His younger brother and successor as president Raul Castro announced the news on state television.
Castro toppled the government in 1959, introducing a Communist revolution. He survived many assassination plots.
Fidel Castro tried to lead a discreet private life. He and his first wife, Mirta Diaz Balart, had one son before divorcing in 1956. Then, for more than four decades, Castro had a relationship with Dalia Soto del Valle. They had five sons together and were said to have married quietly in 1980.
By the time Castro resigned 49 years after his triumphant arrival in Havana, he was the world's longest ruling head of government, aside from monarchs.
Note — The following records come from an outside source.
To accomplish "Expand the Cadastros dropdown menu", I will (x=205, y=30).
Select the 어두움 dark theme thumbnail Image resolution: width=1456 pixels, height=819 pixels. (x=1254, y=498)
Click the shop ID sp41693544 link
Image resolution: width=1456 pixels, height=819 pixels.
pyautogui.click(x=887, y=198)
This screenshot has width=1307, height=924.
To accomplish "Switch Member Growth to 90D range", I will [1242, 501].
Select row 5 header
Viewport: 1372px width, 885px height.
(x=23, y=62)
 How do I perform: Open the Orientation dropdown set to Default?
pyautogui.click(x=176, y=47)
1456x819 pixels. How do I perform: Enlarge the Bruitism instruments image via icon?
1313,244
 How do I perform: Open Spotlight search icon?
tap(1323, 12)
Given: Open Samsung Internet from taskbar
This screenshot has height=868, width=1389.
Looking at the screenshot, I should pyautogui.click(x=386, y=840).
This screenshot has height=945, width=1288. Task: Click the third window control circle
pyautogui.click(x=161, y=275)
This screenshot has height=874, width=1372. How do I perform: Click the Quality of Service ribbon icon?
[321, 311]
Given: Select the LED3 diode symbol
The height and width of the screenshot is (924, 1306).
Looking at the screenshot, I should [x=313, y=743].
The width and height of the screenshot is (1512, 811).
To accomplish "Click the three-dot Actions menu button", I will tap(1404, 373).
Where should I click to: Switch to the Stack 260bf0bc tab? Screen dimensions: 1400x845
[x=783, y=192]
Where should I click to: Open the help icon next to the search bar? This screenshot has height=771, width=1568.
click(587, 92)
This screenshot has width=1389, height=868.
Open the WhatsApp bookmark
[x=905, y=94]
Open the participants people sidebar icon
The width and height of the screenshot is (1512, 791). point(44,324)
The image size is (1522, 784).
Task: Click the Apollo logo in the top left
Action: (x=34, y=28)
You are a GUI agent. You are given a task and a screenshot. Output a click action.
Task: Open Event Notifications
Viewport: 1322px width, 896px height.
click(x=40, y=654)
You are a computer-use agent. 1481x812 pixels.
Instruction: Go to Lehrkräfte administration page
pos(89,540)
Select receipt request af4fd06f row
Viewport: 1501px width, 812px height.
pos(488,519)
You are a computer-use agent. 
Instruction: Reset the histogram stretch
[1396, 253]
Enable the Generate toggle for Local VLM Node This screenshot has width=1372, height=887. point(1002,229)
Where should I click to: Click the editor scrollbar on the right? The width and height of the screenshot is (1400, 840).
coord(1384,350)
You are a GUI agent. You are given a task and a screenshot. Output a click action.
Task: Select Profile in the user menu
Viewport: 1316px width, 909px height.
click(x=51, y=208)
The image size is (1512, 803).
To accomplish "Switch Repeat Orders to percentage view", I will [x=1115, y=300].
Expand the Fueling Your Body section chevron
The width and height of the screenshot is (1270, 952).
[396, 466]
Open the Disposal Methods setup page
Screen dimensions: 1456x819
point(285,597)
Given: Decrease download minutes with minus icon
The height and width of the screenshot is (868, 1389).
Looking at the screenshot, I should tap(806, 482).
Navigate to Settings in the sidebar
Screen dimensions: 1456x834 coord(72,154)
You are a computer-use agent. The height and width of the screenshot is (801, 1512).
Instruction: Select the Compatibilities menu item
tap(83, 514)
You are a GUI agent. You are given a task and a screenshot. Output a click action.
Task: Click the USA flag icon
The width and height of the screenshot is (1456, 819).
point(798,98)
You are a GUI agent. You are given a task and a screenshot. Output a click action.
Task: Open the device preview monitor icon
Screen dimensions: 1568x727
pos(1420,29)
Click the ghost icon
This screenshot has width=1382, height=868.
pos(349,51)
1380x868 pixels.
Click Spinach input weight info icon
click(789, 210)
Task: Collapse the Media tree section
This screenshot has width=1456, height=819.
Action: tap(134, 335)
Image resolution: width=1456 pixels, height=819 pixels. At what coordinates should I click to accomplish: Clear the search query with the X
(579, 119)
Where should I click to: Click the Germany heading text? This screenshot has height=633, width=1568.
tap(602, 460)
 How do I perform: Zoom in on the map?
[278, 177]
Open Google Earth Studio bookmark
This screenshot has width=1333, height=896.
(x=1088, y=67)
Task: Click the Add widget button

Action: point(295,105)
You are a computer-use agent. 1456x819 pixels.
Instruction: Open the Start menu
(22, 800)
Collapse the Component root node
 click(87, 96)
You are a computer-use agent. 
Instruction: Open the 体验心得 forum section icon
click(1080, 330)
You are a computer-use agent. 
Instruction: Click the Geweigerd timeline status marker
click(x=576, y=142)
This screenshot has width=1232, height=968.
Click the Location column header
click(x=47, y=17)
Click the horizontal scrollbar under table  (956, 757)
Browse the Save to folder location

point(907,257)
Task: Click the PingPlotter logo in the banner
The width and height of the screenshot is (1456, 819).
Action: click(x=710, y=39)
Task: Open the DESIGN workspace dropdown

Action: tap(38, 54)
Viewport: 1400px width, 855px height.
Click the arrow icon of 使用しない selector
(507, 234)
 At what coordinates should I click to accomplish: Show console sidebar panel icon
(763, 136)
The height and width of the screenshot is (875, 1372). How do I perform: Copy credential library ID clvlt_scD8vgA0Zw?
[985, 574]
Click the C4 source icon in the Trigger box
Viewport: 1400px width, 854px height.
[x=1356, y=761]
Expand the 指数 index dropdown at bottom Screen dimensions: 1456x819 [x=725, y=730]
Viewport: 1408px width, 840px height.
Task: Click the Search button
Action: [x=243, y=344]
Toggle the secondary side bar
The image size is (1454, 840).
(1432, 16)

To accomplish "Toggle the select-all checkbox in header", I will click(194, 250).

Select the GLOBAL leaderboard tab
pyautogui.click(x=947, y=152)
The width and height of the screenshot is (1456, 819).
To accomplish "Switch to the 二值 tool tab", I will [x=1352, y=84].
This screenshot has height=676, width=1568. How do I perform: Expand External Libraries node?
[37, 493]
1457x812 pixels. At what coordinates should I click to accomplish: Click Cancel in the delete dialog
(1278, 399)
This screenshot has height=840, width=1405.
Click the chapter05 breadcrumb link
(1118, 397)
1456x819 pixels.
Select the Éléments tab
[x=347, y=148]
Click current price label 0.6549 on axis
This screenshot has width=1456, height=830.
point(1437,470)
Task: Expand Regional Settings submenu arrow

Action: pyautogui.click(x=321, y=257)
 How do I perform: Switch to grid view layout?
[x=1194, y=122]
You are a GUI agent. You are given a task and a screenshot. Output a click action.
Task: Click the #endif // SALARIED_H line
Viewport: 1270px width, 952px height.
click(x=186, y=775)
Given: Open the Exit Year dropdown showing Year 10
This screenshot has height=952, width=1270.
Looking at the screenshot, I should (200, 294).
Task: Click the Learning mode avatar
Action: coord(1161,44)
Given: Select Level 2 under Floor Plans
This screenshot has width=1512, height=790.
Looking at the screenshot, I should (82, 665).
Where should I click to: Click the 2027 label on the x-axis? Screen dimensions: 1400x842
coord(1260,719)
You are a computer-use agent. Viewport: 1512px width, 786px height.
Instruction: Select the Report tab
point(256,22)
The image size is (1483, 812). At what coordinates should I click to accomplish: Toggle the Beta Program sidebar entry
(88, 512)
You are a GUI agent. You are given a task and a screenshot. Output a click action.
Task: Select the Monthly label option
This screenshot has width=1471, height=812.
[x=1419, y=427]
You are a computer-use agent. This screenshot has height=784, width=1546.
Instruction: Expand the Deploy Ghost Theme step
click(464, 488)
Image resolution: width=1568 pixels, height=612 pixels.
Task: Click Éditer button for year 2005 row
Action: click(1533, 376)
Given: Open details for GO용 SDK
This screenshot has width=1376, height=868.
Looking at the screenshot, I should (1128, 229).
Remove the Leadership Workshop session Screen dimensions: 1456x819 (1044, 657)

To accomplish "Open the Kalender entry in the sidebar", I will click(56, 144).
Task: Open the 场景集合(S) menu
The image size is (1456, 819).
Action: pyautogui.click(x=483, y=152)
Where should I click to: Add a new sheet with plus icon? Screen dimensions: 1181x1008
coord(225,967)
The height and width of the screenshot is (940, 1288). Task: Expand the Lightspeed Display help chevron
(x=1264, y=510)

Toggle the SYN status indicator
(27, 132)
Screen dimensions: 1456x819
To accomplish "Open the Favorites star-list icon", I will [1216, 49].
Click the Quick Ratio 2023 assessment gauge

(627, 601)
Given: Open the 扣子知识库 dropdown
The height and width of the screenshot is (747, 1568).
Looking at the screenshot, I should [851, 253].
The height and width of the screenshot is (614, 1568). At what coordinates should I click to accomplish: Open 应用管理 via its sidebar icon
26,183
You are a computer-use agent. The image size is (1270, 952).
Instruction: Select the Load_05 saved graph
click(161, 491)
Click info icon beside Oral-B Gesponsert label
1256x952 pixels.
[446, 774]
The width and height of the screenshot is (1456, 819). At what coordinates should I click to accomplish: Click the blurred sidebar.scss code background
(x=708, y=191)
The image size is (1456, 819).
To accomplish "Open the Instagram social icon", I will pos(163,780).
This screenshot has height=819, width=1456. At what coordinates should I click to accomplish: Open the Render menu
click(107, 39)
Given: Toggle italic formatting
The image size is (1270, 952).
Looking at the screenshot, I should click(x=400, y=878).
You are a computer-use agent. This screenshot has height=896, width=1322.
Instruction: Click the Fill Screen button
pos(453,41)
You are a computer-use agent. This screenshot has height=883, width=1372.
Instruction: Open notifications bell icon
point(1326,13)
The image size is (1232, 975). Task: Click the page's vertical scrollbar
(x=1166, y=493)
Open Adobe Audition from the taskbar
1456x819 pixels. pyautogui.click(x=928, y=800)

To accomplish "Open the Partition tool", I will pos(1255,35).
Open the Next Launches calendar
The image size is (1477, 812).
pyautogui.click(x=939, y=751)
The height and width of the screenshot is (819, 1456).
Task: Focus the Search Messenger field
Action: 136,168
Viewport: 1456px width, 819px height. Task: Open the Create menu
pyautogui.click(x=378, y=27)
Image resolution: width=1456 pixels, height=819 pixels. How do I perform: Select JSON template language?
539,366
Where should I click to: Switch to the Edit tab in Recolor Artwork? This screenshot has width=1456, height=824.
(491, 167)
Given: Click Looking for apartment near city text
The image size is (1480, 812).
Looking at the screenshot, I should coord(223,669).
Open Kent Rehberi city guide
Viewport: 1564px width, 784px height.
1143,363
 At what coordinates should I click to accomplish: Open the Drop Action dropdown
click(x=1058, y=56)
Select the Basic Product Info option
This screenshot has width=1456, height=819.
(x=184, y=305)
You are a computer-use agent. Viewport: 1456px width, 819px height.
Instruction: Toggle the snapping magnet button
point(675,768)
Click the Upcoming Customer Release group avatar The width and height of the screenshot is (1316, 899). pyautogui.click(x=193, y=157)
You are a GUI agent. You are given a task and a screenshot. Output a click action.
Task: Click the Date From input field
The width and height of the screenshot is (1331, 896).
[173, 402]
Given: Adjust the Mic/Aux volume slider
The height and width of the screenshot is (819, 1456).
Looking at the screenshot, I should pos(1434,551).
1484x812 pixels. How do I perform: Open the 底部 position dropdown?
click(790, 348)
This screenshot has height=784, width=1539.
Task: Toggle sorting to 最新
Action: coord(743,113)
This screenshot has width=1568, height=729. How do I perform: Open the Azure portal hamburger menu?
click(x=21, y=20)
"I'll be 90 years old soon," Castro said at an April 2016 Communist Party congress where he made his most extensive public appearance in years. "Soon I'll be like all the others. The time will come for all of us, but the ideas of the Cuban Communists will remain as proof that on this planet, if one works with fervor and dignity, they can produce the material and cultural goods that human beings need and that need to be fought for without ever giving up."
Cuba's government announced that Castro's ashes would be interred on Dec. 4 in the eastern city of Santiago that was a birthplace of his revolution. That will follow more than a week of honors, including a nearly nationwide caravan retracing, in reverse, his tour from Santiago to Havana with the triumph of the revolution in 1959.